30/05/2008

L’italiano, lingua di cultura e di comunicazione

Ovviamente, tra gli argomenti che di più mi tengono a cuore in questo blog, c’è quello della lingua italiana.
Paradossalmente può sembrare strano poiché, per lo più, letterariamente, scrivo in francese.
Anche se sono francofono, le mie radici e parte della mia formazione sono italiane e quindi per me la lingua italiana è altrettanto importante quanto quella francese e vice versa.

Se c’è qualcosa che mi dà fastidio quando si parla della diffusione della lingua italiana nel mondo è proprio il tono trionfalistico che da alcuni si sente.
La Dante Alighieri ed altri organismi ufficiali annunciano (quasi) quotidianamente successi strepitosi, prospettive gloriose : l’italiano quarta o quinta lingua straniera più studiata nel mondo, aumento del numero di studenti, potenziamento anche nei luoghi più improbabili delle reti di studio, inserimento dell’italiano nei curricoli scolastici ed universitari locali, ecc.
Tutto sembra molto bello.

Ma parallellamente, si apprende tramite dispacci di agenzie o articoli vari che la lingua italiana è malconcia, che viene strapazzata dalla stessa Unione europea, che subisce danni persino in Argentina o in Uruguay, pur aventi questi paesi importanti popolazioni di origine italiana. Senza dimenticare il processo ventennale di disimpegno statale italiano nel campo dell’insegnamento della lingua italiana nei confronti delle comunità italiane sparse nel mondo.
Non si capisce bene.

Che l’Italia non abbia valorizzato sufficientemente la lingua italiana fuori dai suoi confini è una certezza : l’Italia ha sempre mantenuto una specie di atteggiamento minimalista in materia.
Dovuto, a mio avviso, proprio all’esistenza di una diaspora italiana ritenuta, a lungo, troppo importante e soprattutto di bassa estrazione sociale ovvero senza retroterra culturale « alto ».
Promuovere la lingua italiana poteva quindi apparire, in tal senso, come un investimento sprecato, a meno di essere intrecciato con qualche obbiettivo immediatamente politico come avvenne sotto il Fascismo.

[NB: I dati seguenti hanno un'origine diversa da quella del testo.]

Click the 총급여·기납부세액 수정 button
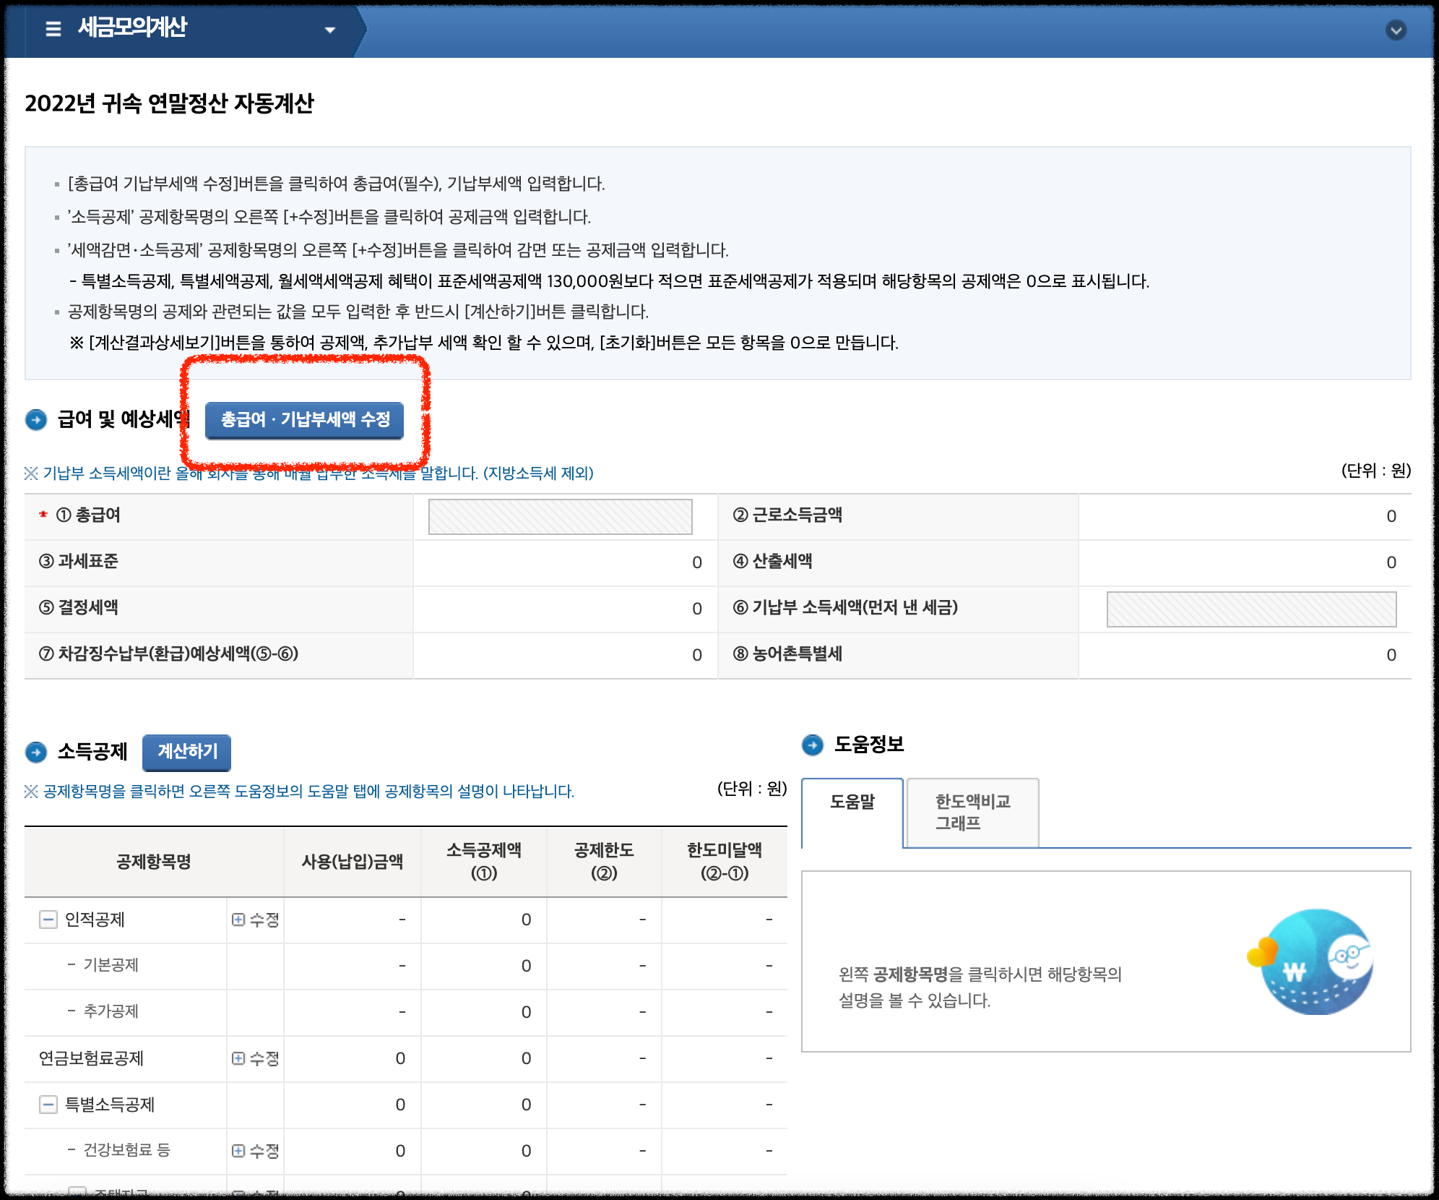 [304, 420]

Purtroppo, gran parte dell’intellighenzia italiana, ormai in fase di « denazionalizzazione » avanzata, con il pretesto della mondializzazione e di una occidentalizzazione mal interpretata, enuncia l’inutilità presunta della lingua italiana (che sarebbe ovviamente destinata ad essere sommersa dall’angloamericano) e ne approfitta per buttare il « baby » con l’acqua sporca.
Giudizio proveniente in parte anche dalla svalutazione complessiva dell’esperienza storica della grande emigrazione italiana nel mondo.

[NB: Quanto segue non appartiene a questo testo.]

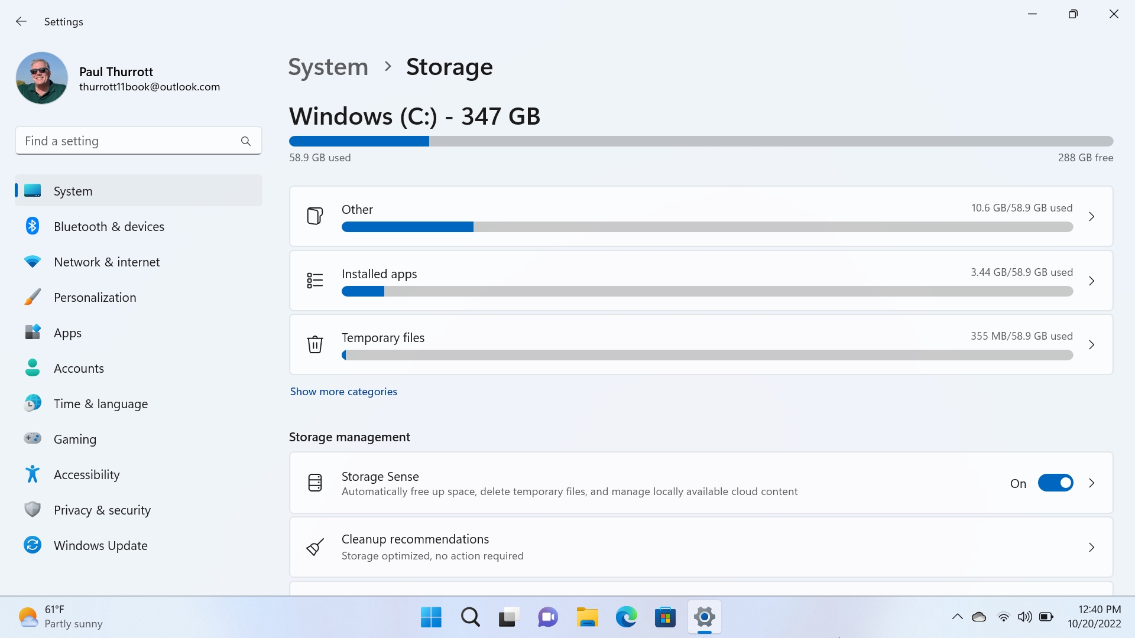This screenshot has width=1135, height=638.
Task: Click the back arrow beside Settings title
Action: tap(21, 22)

Nel frattempo, altre lingue corrono ai ripari portando avanti progetti volontaristici e si difendono di fronte all’emergere di « nuove » lingue che ambiscono a svolgere, a termine, ruoli più importanti : la gerarchia delle lingue subirà modifiche radicali nel corso di questo secolo.
La lingua italiana somiglia, intanto, sempre di più ad una zattera in preda alla fantasia degli elementi.

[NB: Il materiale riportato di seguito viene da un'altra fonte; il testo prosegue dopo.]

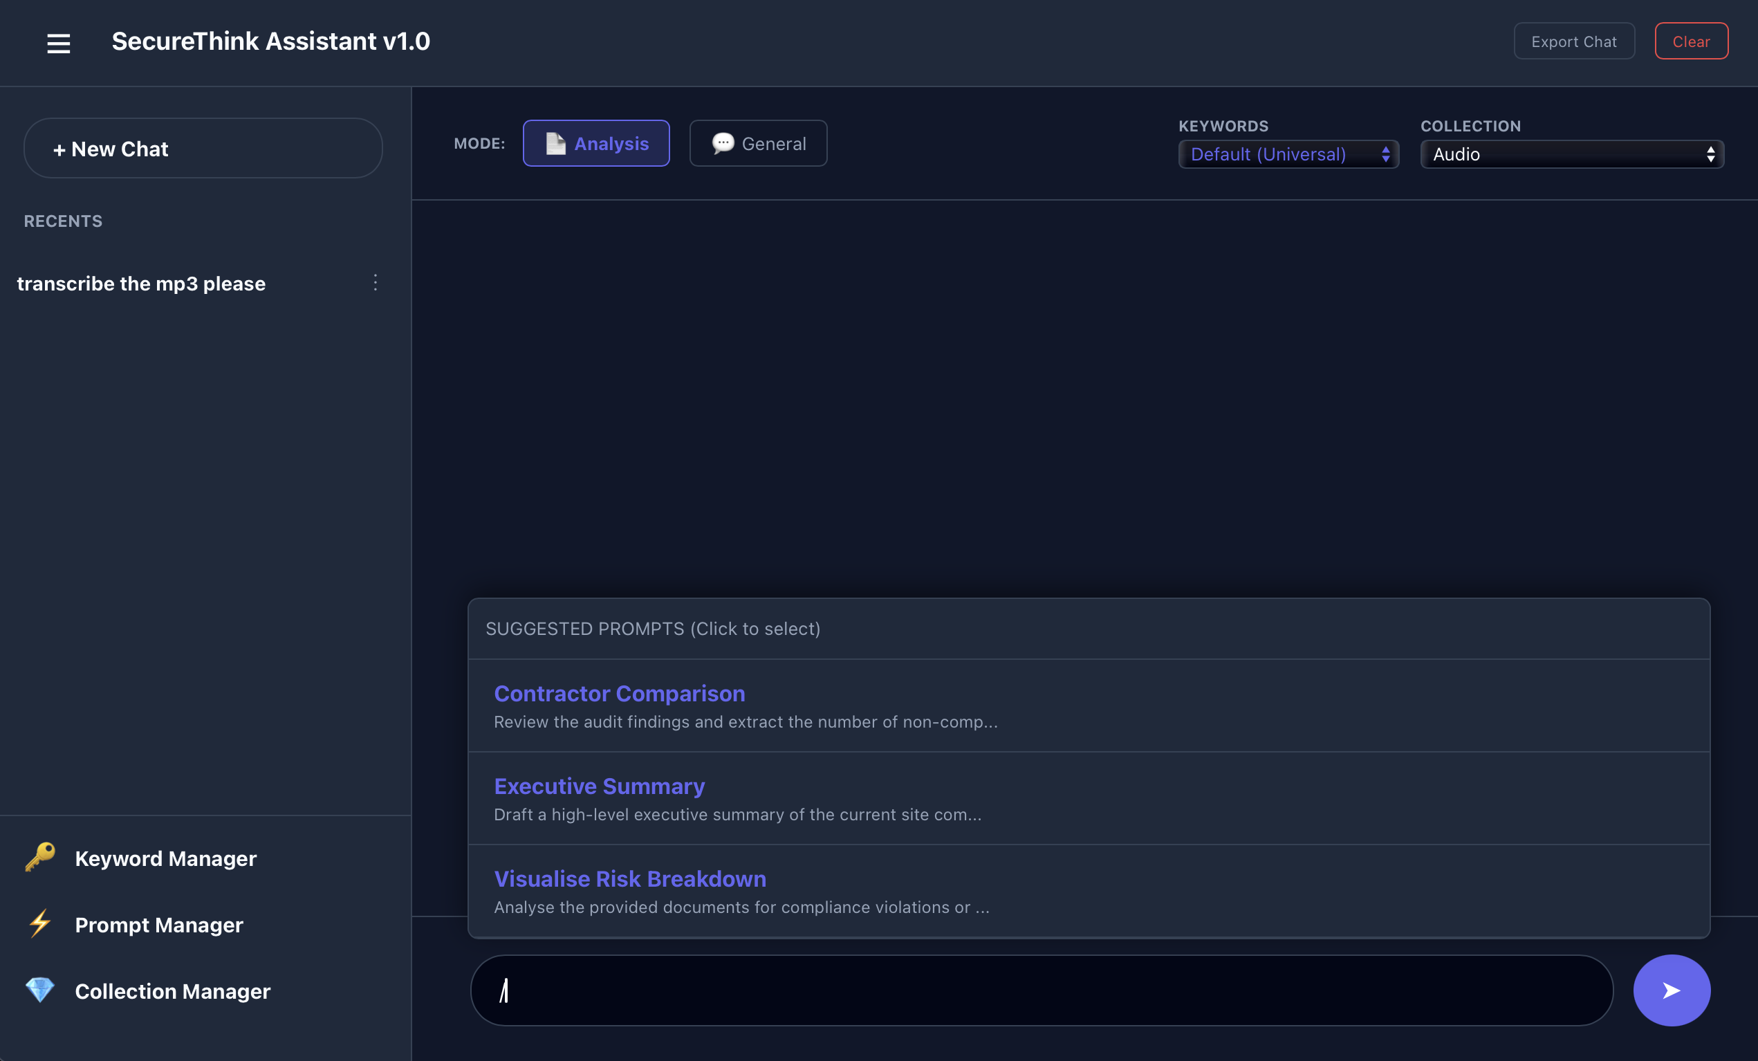1758x1061 pixels.
Task: Switch mode to Analysis
Action: coord(596,143)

Io dico, però, che sia quasi un miracolo se la lingua italiana esiste ancora un pò ovunque nel mondo, malgrado lo stato di abbandono in cui è stata lasciata, specialmente presso le varie comunità italiane.
D’altronde, è vero, queste comunità non sono state finora all’altezza di una certa « autonomia » culturale rispetto all’Italia.
L’Italia può e deve continuare a servire quindi di punto di riferimento culturale nel senso più ampio ma nell’ambito di una « rete globale ».

Per la promozione della lingua italiana (la quale dispone solo di una modesta ufficialità fuori dell’Italia) si dovrebbe puntare, a mio parere, su due direzioni apparentemente distinte ma invece collegatissime : la valorizzazione dell’italiano come lingua di cultura (il che può sembrare ovvio e certo lo è) ma anche dell’italiano come lingua di comunicazione (e sarebbe quella la novità) poiché il bacino d’udienza della lingua italiana è propriamente mondiale.

Ma bisognerebbe prendere veramente atto della realtà e delle potenzialità della lingua italiana nell’ambito di una certa « mondializzazione italiana » provocata inizialmente dalla grande emigrazione storica.